Amazon has become the latest tech giant to announce a chatbot powered by artificial intelligence (AI).
It said that the bot, called Q, would help businesses to do things like summarise long documents or group chats and would increase productivity.
It comes a year after OpenAI’s bot ChatGPT shook the market, sparking a rush among tech firms to adopt them.
Amazon also said it would protect companies from copyright issues arising from the use of its bot.
It follows high-profile lawsuits brought against ChatGPT-maker OpenAI, over claims that firms’ copyright was infringed to train the system.
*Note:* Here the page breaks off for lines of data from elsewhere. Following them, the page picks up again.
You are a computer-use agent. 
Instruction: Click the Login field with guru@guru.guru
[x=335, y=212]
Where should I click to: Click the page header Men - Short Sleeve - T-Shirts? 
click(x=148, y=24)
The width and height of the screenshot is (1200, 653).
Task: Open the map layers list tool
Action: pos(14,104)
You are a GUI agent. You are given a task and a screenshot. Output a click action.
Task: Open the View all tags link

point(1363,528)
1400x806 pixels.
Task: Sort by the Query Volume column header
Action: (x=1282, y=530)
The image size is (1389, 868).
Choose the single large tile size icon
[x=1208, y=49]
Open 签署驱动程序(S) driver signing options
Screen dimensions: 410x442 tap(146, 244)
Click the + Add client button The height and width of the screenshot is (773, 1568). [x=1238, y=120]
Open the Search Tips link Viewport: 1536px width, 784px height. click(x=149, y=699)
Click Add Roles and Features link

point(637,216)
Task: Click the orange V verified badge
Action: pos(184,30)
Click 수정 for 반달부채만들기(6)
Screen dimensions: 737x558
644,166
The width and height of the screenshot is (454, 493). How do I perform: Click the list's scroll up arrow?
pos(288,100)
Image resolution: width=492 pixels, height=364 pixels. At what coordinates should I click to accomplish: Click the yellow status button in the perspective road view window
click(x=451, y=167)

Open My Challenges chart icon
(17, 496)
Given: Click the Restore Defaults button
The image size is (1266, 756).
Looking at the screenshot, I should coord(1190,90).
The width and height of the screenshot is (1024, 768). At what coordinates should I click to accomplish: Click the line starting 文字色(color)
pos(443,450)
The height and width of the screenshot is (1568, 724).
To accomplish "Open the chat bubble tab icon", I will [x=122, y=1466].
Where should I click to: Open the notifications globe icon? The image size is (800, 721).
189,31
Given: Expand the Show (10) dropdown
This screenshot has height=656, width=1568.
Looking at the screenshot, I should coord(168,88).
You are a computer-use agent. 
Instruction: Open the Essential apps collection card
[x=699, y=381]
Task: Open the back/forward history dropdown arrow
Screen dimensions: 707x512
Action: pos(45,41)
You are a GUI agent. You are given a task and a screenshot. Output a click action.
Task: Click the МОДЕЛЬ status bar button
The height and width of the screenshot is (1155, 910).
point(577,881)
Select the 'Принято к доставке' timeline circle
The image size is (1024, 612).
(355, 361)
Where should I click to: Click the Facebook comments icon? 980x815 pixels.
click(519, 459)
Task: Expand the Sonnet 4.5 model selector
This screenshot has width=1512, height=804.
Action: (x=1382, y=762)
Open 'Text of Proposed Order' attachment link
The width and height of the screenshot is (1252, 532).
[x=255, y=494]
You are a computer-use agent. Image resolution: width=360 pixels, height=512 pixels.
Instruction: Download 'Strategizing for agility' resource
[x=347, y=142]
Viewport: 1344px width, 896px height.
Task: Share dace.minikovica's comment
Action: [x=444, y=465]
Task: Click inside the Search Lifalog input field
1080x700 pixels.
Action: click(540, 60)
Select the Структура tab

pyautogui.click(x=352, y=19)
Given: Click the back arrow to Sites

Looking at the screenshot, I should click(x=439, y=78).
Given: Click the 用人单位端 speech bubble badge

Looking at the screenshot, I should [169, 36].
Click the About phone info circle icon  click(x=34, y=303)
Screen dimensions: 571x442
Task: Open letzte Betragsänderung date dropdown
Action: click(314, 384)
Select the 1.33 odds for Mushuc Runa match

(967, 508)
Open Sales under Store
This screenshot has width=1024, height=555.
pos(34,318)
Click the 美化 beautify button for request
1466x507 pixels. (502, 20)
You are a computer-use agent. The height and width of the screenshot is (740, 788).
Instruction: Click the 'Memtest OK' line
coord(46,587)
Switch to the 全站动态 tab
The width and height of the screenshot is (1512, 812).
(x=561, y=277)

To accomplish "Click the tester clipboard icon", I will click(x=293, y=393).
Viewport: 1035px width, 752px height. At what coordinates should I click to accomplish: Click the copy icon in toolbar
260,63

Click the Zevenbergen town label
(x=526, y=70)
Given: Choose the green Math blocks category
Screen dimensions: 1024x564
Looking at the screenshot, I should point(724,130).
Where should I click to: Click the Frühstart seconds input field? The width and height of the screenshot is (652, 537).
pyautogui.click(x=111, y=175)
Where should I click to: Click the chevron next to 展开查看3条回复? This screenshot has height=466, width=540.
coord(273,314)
Amazon will hope that Q, which will gradually be rolled out across it main business applications, will entice more companies to use its cloud computing services.
The bot can also answer customer queries, generate charts, analyse data and help businesses with their coding needs.
The race between tech giants to innovate in AI has been heating up, with Microsoft considered to be leading the field after its big investment in ChatGPT.
In September, Amazon said it would invest “up to $4bn [£3.2bn]” in Anthropic, an AI firm set up by ex-OpenAI staff members. It also owns Mechanical Turk, a service which crowdsources training of AI models.
As it launches Q, the company promised to protect businesses from copyright claims, such as the lawsuit brought by comedian Sarah Silverman against OpenAI and Facebook-owner Meta in July.
Ms Silverman, along with two other authors, claimed their books had been “ingested and used to train ChatGPT”, and that Meta’s Llama AI system was also using their work.
In November, a judge in the US dismissed much of Silverman’s lawsuit.
However, other authors including Margaret Atwood and Philip Pullman have also called on AI companies to compensate them for using their work.